LlamaIndex (formerly GPT Index) is a data framework for LLM applications to ingest, structure, and access private or domain-specific data.
🚀 Why LlamaIndex?
At their core, LLMs offer a natural language interface between humans and inferred data. Widely available models come pre-trained on huge amounts of publicly available data, from Wikipedia and mailing lists to textbooks and source code.
Applications built on top of LLMs often require augmenting these models with private or domain-specific data. Unfortunately, that data can be distributed across siloed applications and data stores. It’s behind APIs, in SQL databases, or trapped in PDFs and slide decks.

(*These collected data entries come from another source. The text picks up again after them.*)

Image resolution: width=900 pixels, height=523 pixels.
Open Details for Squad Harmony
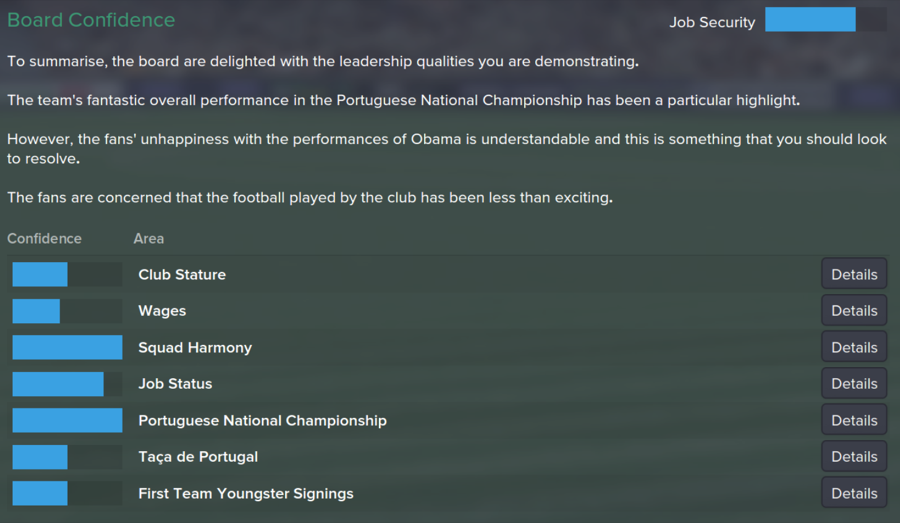point(854,347)
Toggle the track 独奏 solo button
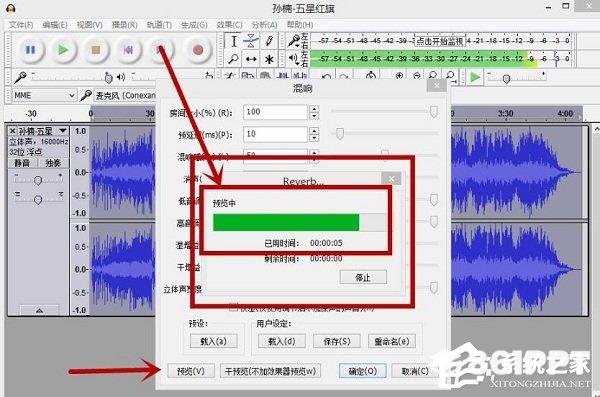 pyautogui.click(x=53, y=163)
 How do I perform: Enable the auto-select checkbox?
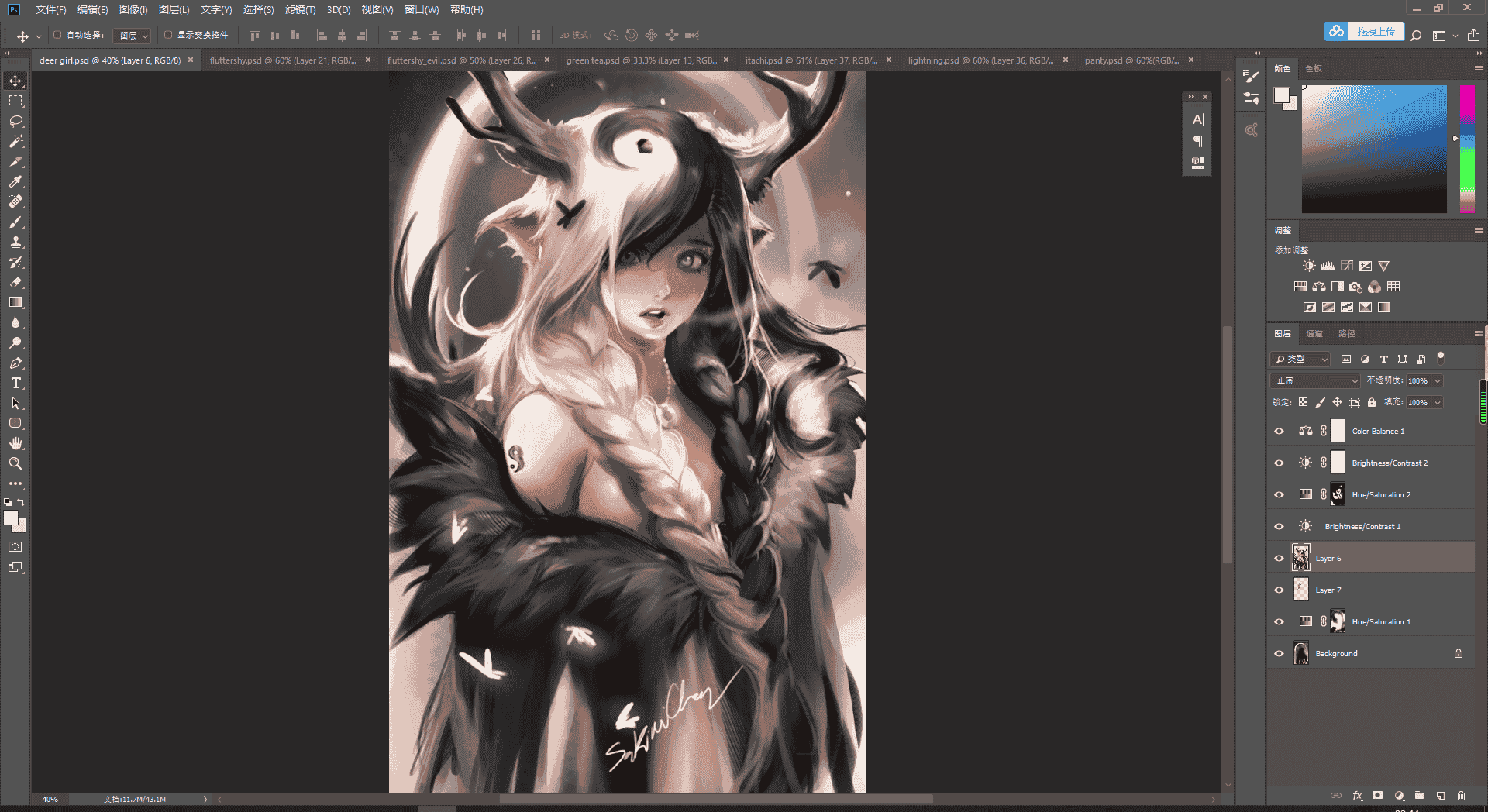point(57,35)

That’s where LlamaIndex comes in.
🦙 How can LlamaIndex help?
LlamaIndex provides the following tools:
- Data connectors ingest your existing data from their native source and format. These could be APIs, PDFs, SQL, and (much) more.
- Data indexes structure your data in intermediate representations that are easy and performant for LLMs to consume.
- Engines provide natural language access to your data. For example:
- Query engines are powerful retrieval interfaces for knowledge-augmented output.
- Chat engines are conversational interfaces for multi-message, “back and forth” interactions with your data.
- Data agents are LLM-powered knowledge workers augmented by tools, from simple helper functions to API integrations and more.
- Application integrations tie LlamaIndex back into the rest of your ecosystem. This could be LangChain, Flask, Docker, ChatGPT, or… anything else!
👨‍👩‍👧‍👦 Who is LlamaIndex for?
LlamaIndex provides tools for beginners, advanced users, and everyone in between.
Our high-level API allows beginner users to use LlamaIndex to ingest and query their data in 5 lines of code.
For more complex applications, our lower-level APIs allow advanced users to customize and extend any module—data connectors, indices, retrievers, query engines, reranking modules—to fit their needs.